Records drawn from a dataset:
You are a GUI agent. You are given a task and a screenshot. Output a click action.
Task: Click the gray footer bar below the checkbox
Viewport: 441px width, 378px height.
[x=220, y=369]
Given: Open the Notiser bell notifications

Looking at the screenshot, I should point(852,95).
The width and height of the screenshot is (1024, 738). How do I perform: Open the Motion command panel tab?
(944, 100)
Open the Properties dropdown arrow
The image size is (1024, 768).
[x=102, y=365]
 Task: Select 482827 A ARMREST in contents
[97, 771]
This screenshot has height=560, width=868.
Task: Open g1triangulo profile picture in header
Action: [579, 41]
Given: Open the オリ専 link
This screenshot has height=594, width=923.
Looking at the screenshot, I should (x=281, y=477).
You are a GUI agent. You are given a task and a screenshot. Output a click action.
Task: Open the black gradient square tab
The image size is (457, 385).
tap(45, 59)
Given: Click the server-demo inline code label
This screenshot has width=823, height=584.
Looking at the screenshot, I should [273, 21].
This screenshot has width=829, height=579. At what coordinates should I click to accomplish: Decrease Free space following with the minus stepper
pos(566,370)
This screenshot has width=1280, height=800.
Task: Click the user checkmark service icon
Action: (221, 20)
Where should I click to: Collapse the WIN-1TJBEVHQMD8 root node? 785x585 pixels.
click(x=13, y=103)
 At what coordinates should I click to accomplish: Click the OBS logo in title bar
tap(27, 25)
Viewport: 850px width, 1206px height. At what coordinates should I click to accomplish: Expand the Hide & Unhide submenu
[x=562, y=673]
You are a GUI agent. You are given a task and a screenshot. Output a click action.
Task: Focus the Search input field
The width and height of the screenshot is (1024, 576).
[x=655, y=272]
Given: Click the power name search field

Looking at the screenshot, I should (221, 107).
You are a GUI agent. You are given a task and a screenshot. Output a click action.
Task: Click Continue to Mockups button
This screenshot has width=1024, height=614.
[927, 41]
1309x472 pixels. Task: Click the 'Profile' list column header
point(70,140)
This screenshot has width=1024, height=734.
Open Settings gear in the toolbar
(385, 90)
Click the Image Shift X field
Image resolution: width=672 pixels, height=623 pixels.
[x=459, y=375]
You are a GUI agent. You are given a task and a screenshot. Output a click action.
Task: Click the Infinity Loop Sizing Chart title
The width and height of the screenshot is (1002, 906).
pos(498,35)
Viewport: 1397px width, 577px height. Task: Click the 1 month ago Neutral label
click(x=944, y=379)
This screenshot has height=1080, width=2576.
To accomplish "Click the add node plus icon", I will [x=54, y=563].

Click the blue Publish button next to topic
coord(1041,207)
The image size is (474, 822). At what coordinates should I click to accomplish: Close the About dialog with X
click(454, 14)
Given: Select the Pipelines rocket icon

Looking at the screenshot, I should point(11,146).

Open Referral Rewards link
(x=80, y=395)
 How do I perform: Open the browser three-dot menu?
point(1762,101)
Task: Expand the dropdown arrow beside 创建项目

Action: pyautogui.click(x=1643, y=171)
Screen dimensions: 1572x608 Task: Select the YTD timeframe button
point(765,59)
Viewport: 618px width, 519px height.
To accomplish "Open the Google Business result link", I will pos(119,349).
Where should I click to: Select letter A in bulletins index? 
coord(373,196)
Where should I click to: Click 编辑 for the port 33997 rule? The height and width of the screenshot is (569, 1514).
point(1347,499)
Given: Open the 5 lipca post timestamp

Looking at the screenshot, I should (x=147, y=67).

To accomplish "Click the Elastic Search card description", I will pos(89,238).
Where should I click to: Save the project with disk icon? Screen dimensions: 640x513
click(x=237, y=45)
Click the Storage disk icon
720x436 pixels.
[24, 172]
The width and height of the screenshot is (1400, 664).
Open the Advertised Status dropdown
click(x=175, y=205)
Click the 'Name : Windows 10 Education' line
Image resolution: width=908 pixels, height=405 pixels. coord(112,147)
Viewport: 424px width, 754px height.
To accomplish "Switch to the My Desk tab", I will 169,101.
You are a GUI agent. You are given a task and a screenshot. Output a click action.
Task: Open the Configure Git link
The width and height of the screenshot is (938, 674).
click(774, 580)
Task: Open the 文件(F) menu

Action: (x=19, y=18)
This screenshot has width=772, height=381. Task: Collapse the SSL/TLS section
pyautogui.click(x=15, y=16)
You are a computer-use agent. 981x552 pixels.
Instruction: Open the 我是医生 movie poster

* Work instruction: From the data above, show each line that contains "will".

* Your response:
To accomplish "Click the add node plus icon", I will [x=54, y=563].
To accomplish "Open the Google Business result link", I will pos(119,349).
To accomplish "Click the Elastic Search card description", I will pos(89,238).
To accomplish "Switch to the My Desk tab", I will 169,101.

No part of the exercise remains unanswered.